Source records
►
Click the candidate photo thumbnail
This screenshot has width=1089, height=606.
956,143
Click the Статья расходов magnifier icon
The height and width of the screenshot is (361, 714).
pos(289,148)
◄
REQUIRED ACTION: Quote every entry exactly.

OUTPUT:
Click the candidate photo thumbnail
This screenshot has width=1089, height=606.
956,143
Click the Статья расходов magnifier icon
The height and width of the screenshot is (361, 714).
pos(289,148)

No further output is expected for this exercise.